I took a day off to go to the beach with my friend Pam yesterday. We’ve been taking these days when we can align our busy schedules for many years now, always heading to Crane’s Beach, one of the best in the Commonwealth of Massachusetts. You approach the wide sandy beach via a boardwalk that carefully oversteps and protects the dunes.
On the risers of two of the boardwalks, and also on the cedar shingles of the snack bar and bath houses and the face of the arbor between, are stenciled the stanzas of a poem. On our approach, I read:
This beach has a history of habits.
The moon, a constant clock,
has always given rise to tides.
Wave by wave
the water wakes and sighs
shortens the sand
lengthens a swim
has always known
how to nudge
the sand into action,
setting a dune on
a blade of grass —
a foothold for
tangling the memory of
a pitch pine’s roots
You can read the full poem, and its story, here.

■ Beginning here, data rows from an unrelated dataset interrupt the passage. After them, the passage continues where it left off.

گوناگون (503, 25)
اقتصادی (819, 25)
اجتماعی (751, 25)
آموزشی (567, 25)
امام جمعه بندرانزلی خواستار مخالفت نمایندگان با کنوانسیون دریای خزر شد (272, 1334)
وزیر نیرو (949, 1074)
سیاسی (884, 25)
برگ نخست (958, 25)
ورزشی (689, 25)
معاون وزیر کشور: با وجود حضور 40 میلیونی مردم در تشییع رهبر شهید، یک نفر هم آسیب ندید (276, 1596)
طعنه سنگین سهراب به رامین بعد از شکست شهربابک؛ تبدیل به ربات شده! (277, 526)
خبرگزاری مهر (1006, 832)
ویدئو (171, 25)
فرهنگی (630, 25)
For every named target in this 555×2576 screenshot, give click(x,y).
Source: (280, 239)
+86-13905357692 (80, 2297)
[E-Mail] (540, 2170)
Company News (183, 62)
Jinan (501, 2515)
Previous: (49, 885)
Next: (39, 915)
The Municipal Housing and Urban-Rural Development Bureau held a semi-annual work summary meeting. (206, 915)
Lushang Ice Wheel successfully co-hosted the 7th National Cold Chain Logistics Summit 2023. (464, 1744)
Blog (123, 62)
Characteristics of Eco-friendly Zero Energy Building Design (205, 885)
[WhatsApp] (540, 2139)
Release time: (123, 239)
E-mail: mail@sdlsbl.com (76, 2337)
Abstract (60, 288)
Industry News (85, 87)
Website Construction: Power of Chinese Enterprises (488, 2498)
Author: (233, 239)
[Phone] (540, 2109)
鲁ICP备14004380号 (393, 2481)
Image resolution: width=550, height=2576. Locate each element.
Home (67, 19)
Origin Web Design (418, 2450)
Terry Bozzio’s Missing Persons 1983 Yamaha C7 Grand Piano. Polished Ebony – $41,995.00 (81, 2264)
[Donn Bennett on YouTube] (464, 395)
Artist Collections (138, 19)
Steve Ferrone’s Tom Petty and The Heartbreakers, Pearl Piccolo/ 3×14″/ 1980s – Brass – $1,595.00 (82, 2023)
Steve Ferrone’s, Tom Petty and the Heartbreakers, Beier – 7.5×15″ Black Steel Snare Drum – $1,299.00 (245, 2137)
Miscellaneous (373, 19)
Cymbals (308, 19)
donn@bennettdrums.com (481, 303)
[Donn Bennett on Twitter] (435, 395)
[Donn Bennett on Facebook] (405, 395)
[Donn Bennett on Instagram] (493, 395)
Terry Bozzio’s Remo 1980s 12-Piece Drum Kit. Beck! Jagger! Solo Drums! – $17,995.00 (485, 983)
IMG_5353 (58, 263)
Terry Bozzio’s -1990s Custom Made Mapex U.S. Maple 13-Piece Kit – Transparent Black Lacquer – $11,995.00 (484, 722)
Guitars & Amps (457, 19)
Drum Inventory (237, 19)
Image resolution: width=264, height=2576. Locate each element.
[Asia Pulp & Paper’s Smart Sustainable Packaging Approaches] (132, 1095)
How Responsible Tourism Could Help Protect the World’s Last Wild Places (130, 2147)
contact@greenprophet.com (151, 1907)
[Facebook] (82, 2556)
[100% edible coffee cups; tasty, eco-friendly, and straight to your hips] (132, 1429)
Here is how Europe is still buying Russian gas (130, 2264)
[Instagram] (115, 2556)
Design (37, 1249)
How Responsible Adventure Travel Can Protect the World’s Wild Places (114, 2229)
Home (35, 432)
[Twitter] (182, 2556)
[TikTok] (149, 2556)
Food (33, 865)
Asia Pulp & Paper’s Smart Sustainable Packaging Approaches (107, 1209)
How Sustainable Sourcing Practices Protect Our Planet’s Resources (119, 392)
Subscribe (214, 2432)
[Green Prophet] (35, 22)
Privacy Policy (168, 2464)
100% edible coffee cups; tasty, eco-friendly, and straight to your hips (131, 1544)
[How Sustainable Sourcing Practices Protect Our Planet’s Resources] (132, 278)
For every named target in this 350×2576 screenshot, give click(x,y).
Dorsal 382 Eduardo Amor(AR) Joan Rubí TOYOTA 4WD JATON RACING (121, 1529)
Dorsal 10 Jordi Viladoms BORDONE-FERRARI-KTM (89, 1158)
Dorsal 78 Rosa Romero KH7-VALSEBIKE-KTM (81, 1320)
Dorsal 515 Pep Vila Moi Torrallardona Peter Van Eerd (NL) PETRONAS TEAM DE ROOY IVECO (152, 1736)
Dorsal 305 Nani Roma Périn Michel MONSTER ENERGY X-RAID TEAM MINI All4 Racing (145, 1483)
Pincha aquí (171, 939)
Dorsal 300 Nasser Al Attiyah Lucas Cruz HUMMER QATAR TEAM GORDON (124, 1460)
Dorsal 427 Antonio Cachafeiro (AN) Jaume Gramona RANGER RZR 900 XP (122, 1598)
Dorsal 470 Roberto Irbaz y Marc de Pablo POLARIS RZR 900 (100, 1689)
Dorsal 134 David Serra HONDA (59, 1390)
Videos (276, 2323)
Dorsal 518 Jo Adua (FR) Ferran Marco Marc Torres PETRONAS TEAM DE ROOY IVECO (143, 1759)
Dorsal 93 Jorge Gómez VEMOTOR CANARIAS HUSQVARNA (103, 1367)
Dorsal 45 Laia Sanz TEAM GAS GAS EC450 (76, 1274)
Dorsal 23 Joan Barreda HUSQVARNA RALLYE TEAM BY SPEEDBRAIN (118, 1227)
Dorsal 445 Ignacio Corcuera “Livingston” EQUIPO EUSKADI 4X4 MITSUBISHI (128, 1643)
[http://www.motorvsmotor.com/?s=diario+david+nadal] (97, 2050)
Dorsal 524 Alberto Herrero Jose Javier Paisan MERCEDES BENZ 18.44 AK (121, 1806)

The emphasis above is, of course, mine. I couldn’t help think of the blades of grass attracting grain upon grain of sand and the wind shaping it into patterns. A different way to think about the beach.
Pam and I always sit, have coffee and an apple rollup that we purchase from Russell’s Orchards, a farm stand that is on the road to the beach. Then it is time for our walk, as long as we have time for (the beach is four miles long). It was low tide, so we traversed the flats — nearly a quarter mile from the dunes to the water — and stopped many times to look at the patterns the sea had etched in the hard, packed sand.
My camera at home, I could take photos only in my head. Fortunately, there’s flickr where I found some of the typical patterns.
Water on sand, wind on snow. The patterns in nature teach us a lot about complexity.